DIRECTIONS FOR THIS TASK —
Starting at the line that contains "Instruction: Collapse the", repeat each line of the listing below through the last one, exactly, and leave out every picture.

EXTRACTED MATERIAL —
----

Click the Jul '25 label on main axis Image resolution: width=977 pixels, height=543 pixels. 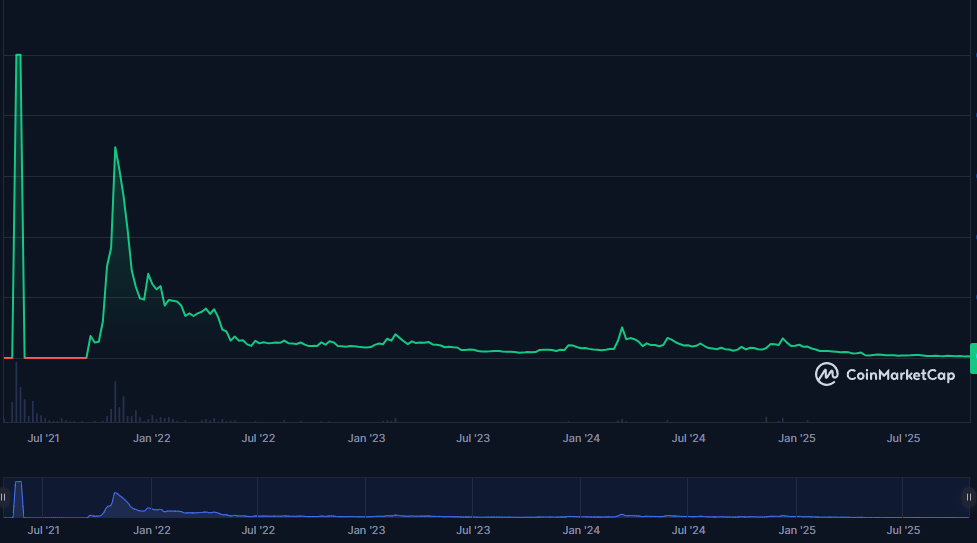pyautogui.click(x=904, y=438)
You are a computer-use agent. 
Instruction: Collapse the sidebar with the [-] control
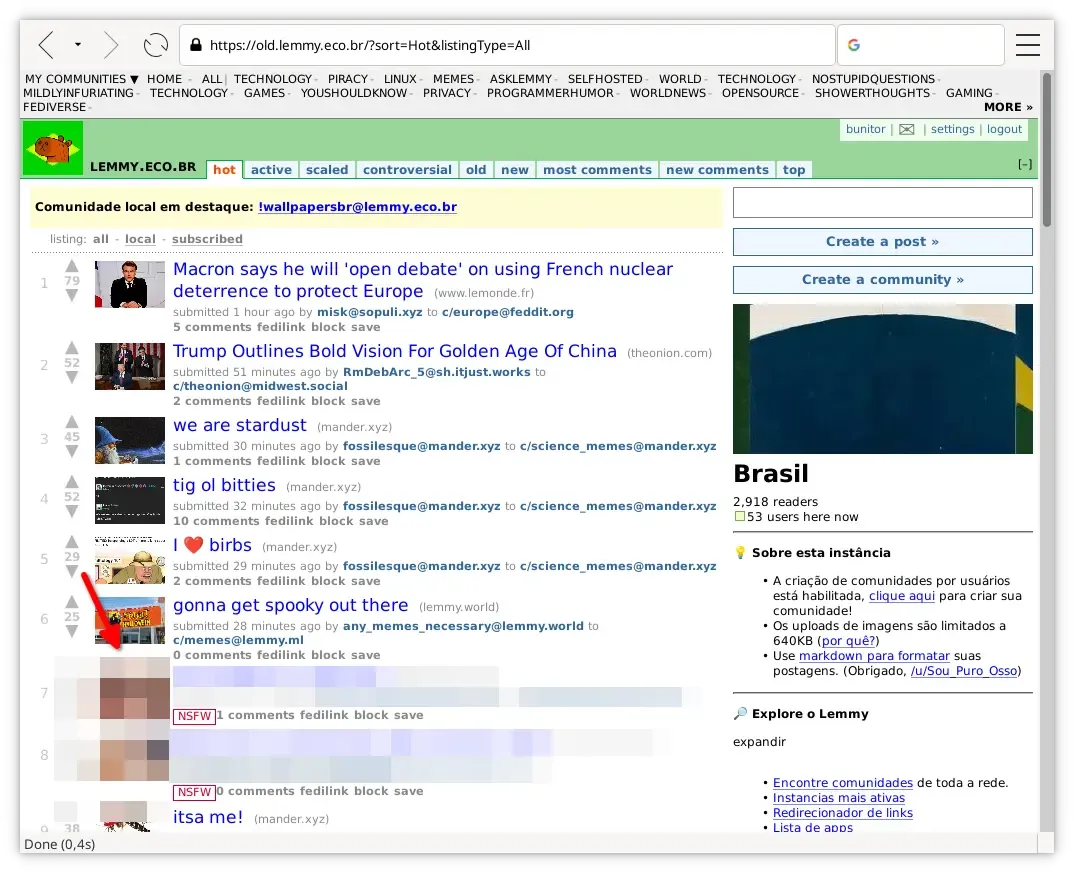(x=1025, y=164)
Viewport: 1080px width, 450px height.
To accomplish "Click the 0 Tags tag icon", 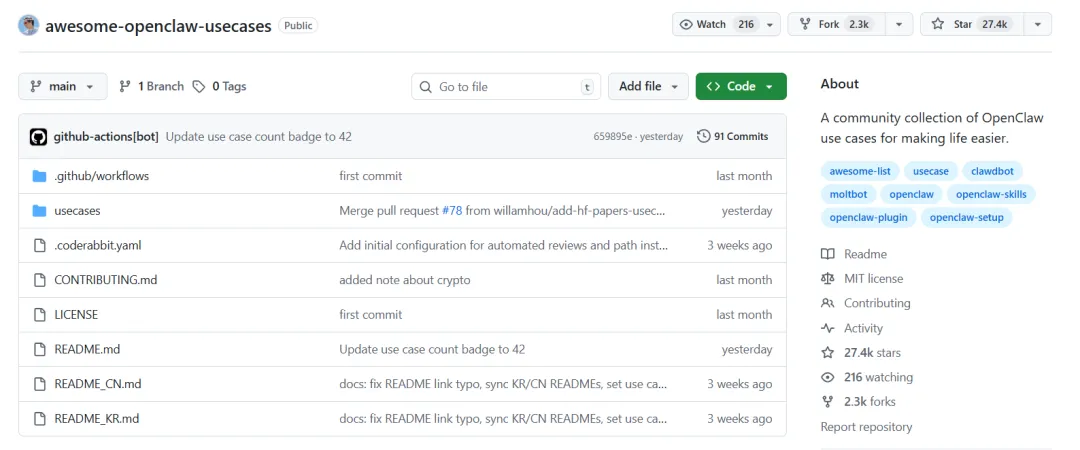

----

ANSWER BELOW —
Instruction: Collapse the sidebar with the [-] control
(x=1025, y=164)
Viewport: 1080px width, 450px height.
To accomplish "Click the 0 Tags tag icon", 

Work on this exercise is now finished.